Philanthropy Adapts to the Obama Era

Philanthropy Adapts to the Obama Era
By Lauren Foster
The American Prospect
May 4, 2008

... The big unknown is how the economic crisis will affect collaboration. Will it put greater emphasis on partnerships? Or will innovative ideas flounder without funding as the government is forced to focus on repairing the economy? Already, some privately funded programs are struggling. Harlem Children's Zone, for all the plaudits it has earned, has been hard hit as the financial crisis has crimped donations from Wall Street.

"On the one hand, the economic challenges are unprecedented, at least in our lifetime," Ross says. "At the same time, it is through these moments of utter crisis that there is a premium on great ideas." One example of crisis and opportunity, he says, is the French Maternal and Child Health system. In late 1945, Charles de Gaulle embarked on the process of rebuilding postwar France; scores of young men had been killed, birthrates were low, and maternal and infant mortality rates were alarmingly high. "The future of a generation of citizens was at stake--and was at the mercy of a nation in ashes with a broken health care system," Ross wrote recently in The Sacramento Bee. "Out of this smoldering crisis, de Gaulle provided leadership to conceive and implement the French Maternal and Child Health system, called La Protection Maternelle et Infantile. ... More than a half-century later, the French PMI and health system serve as the envy of maternal and child health in the industrialized world."

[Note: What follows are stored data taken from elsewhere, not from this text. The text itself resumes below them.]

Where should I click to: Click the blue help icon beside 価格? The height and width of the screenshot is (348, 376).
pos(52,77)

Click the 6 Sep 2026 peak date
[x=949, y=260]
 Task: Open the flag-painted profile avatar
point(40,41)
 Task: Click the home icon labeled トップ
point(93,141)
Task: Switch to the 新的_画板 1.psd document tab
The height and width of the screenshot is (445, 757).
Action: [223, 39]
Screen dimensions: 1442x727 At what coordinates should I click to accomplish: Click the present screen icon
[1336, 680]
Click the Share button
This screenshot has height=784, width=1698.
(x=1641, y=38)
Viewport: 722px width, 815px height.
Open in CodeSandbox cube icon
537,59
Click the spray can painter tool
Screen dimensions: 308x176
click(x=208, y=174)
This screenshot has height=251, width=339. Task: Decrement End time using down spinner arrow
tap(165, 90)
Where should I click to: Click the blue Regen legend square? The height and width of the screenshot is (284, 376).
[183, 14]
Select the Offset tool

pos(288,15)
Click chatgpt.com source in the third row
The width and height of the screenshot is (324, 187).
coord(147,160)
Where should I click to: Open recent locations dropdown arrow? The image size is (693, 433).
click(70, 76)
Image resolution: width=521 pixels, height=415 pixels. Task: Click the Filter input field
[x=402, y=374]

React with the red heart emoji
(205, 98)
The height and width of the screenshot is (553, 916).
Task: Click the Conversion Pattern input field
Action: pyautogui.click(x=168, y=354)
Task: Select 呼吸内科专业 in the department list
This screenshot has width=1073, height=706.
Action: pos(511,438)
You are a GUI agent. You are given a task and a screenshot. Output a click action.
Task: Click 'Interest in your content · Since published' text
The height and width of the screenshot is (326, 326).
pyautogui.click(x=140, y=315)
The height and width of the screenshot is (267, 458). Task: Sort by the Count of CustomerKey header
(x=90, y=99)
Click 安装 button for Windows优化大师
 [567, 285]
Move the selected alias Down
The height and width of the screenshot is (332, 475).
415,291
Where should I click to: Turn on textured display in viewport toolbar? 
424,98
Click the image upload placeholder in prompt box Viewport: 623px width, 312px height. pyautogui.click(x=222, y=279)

The economic crisis affects not just government's ability to make long-term investments but the capacity of philanthropy itself, as many foundations reduce their spending dramatically to keep pace with shrinking endowments. While foundations are required by law to pay out 5 percent of their endowment in grants annually, and many foundations adhere precisely to that figure, the National Committee for Responsive Philanthropy recently issued a report urging foundations to voluntarily increase the payout to 6 percent annually, and some members of Congress have occasionally threatened to raise the payout rate by law.